▶ **ACTIVITY**
Exactly as written, set down every entry once more.

### GIVEN INFORMATION

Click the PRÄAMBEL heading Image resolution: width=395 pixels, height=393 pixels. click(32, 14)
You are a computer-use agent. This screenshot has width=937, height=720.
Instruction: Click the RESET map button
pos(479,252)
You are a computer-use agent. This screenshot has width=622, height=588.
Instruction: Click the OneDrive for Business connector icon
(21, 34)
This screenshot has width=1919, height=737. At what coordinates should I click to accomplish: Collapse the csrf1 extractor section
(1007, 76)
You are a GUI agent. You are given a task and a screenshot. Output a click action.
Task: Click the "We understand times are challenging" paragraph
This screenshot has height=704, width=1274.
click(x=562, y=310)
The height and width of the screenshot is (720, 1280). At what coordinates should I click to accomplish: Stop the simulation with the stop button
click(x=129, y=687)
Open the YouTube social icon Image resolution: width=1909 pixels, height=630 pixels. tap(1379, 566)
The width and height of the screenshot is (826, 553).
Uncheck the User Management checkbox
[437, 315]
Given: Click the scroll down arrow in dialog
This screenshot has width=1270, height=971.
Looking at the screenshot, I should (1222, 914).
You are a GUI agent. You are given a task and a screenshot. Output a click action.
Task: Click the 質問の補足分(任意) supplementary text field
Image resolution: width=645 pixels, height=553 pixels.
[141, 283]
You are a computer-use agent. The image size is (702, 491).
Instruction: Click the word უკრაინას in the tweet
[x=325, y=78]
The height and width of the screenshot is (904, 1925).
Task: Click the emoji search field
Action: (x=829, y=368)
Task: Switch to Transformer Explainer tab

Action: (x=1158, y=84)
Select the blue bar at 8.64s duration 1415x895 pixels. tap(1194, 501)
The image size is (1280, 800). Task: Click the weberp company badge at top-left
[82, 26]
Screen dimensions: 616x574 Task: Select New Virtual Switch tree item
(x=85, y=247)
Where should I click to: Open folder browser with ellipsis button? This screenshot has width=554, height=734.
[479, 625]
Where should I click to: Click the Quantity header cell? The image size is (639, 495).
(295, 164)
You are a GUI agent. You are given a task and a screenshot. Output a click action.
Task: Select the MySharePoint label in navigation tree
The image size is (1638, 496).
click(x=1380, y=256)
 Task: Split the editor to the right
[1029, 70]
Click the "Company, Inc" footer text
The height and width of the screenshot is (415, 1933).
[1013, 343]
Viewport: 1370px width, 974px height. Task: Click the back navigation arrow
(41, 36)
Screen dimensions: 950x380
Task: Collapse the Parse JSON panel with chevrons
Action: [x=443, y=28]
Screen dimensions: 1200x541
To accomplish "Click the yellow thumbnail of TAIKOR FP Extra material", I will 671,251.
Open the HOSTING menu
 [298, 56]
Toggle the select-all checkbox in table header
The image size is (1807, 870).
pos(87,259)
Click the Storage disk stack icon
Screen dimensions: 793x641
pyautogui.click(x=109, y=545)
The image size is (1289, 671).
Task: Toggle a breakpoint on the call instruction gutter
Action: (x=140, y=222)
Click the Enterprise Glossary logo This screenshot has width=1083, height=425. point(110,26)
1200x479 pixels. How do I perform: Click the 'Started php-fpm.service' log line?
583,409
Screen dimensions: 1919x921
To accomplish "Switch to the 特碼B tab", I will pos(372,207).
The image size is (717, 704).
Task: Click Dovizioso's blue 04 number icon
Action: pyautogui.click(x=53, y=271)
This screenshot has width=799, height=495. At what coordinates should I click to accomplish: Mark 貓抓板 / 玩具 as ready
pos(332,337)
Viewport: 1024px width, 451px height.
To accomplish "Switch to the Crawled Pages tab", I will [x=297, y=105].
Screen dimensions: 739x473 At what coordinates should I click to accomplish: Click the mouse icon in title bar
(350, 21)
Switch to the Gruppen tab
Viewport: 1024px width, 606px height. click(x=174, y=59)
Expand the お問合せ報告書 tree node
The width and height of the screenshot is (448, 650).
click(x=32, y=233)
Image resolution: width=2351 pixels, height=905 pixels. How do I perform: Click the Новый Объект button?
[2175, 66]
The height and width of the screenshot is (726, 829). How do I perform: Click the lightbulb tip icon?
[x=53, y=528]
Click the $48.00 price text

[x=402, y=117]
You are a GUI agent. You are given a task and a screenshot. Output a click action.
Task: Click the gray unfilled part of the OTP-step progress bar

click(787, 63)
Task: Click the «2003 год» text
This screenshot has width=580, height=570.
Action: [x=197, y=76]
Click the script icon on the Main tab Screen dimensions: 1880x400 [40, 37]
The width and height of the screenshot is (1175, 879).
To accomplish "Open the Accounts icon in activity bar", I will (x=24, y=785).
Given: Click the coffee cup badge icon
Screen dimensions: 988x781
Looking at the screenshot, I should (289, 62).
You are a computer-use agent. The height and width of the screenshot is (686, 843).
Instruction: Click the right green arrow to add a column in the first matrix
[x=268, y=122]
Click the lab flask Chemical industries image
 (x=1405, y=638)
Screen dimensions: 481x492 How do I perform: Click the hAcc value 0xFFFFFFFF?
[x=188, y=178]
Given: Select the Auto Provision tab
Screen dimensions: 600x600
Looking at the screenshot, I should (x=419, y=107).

######

▶ **RESULT**
Click the PRÄAMBEL heading Image resolution: width=395 pixels, height=393 pixels. click(32, 14)
You are a computer-use agent. This screenshot has width=937, height=720.
Instruction: Click the RESET map button
pos(479,252)
You are a computer-use agent. This screenshot has width=622, height=588.
Instruction: Click the OneDrive for Business connector icon
(21, 34)
This screenshot has width=1919, height=737. At what coordinates should I click to accomplish: Collapse the csrf1 extractor section
(1007, 76)
You are a GUI agent. You are given a task and a screenshot. Output a click action.
Task: Click the "We understand times are challenging" paragraph
This screenshot has height=704, width=1274.
click(x=562, y=310)
The height and width of the screenshot is (720, 1280). At what coordinates should I click to accomplish: Stop the simulation with the stop button
click(x=129, y=687)
Open the YouTube social icon Image resolution: width=1909 pixels, height=630 pixels. tap(1379, 566)
The width and height of the screenshot is (826, 553).
Uncheck the User Management checkbox
[437, 315]
Given: Click the scroll down arrow in dialog
This screenshot has width=1270, height=971.
Looking at the screenshot, I should (1222, 914).
You are a GUI agent. You are given a task and a screenshot. Output a click action.
Task: Click the 質問の補足分(任意) supplementary text field
Image resolution: width=645 pixels, height=553 pixels.
[141, 283]
You are a computer-use agent. The image size is (702, 491).
Instruction: Click the word უკრაინას in the tweet
[x=325, y=78]
The height and width of the screenshot is (904, 1925).
Task: Click the emoji search field
Action: (x=829, y=368)
Task: Switch to Transformer Explainer tab

Action: (x=1158, y=84)
Select the blue bar at 8.64s duration 1415x895 pixels. tap(1194, 501)
The image size is (1280, 800). Task: Click the weberp company badge at top-left
[82, 26]
Screen dimensions: 616x574 Task: Select New Virtual Switch tree item
(x=85, y=247)
Where should I click to: Open folder browser with ellipsis button? This screenshot has width=554, height=734.
[479, 625]
Where should I click to: Click the Quantity header cell? The image size is (639, 495).
(295, 164)
You are a GUI agent. You are given a task and a screenshot. Output a click action.
Task: Select the MySharePoint label in navigation tree
The image size is (1638, 496).
click(x=1380, y=256)
 Task: Split the editor to the right
[1029, 70]
Click the "Company, Inc" footer text
The height and width of the screenshot is (415, 1933).
[1013, 343]
Viewport: 1370px width, 974px height. Task: Click the back navigation arrow
(41, 36)
Screen dimensions: 950x380
Task: Collapse the Parse JSON panel with chevrons
Action: [x=443, y=28]
Screen dimensions: 1200x541
To accomplish "Click the yellow thumbnail of TAIKOR FP Extra material", I will 671,251.
Open the HOSTING menu
 [298, 56]
Toggle the select-all checkbox in table header
The image size is (1807, 870).
pos(87,259)
Click the Storage disk stack icon
Screen dimensions: 793x641
pyautogui.click(x=109, y=545)
The image size is (1289, 671).
Task: Toggle a breakpoint on the call instruction gutter
Action: (x=140, y=222)
Click the Enterprise Glossary logo This screenshot has width=1083, height=425. point(110,26)
1200x479 pixels. How do I perform: Click the 'Started php-fpm.service' log line?
583,409
Screen dimensions: 1919x921
To accomplish "Switch to the 特碼B tab", I will pos(372,207).
The image size is (717, 704).
Task: Click Dovizioso's blue 04 number icon
Action: pyautogui.click(x=53, y=271)
This screenshot has width=799, height=495. At what coordinates should I click to accomplish: Mark 貓抓板 / 玩具 as ready
pos(332,337)
Viewport: 1024px width, 451px height.
To accomplish "Switch to the Crawled Pages tab", I will [x=297, y=105].
Screen dimensions: 739x473 At what coordinates should I click to accomplish: Click the mouse icon in title bar
(350, 21)
Switch to the Gruppen tab
Viewport: 1024px width, 606px height. click(x=174, y=59)
Expand the お問合せ報告書 tree node
The width and height of the screenshot is (448, 650).
click(x=32, y=233)
Image resolution: width=2351 pixels, height=905 pixels. How do I perform: Click the Новый Объект button?
[2175, 66]
The height and width of the screenshot is (726, 829). How do I perform: Click the lightbulb tip icon?
[x=53, y=528]
Click the $48.00 price text

[x=402, y=117]
You are a GUI agent. You are given a task and a screenshot. Output a click action.
Task: Click the gray unfilled part of the OTP-step progress bar

click(787, 63)
Task: Click the «2003 год» text
This screenshot has width=580, height=570.
Action: [x=197, y=76]
Click the script icon on the Main tab Screen dimensions: 1880x400 [40, 37]
The width and height of the screenshot is (1175, 879).
To accomplish "Open the Accounts icon in activity bar", I will (x=24, y=785).
Given: Click the coffee cup badge icon
Screen dimensions: 988x781
Looking at the screenshot, I should (289, 62).
You are a computer-use agent. The height and width of the screenshot is (686, 843).
Instruction: Click the right green arrow to add a column in the first matrix
[x=268, y=122]
Click the lab flask Chemical industries image
 (x=1405, y=638)
Screen dimensions: 481x492 How do I perform: Click the hAcc value 0xFFFFFFFF?
[x=188, y=178]
Given: Select the Auto Provision tab
Screen dimensions: 600x600
Looking at the screenshot, I should (x=419, y=107).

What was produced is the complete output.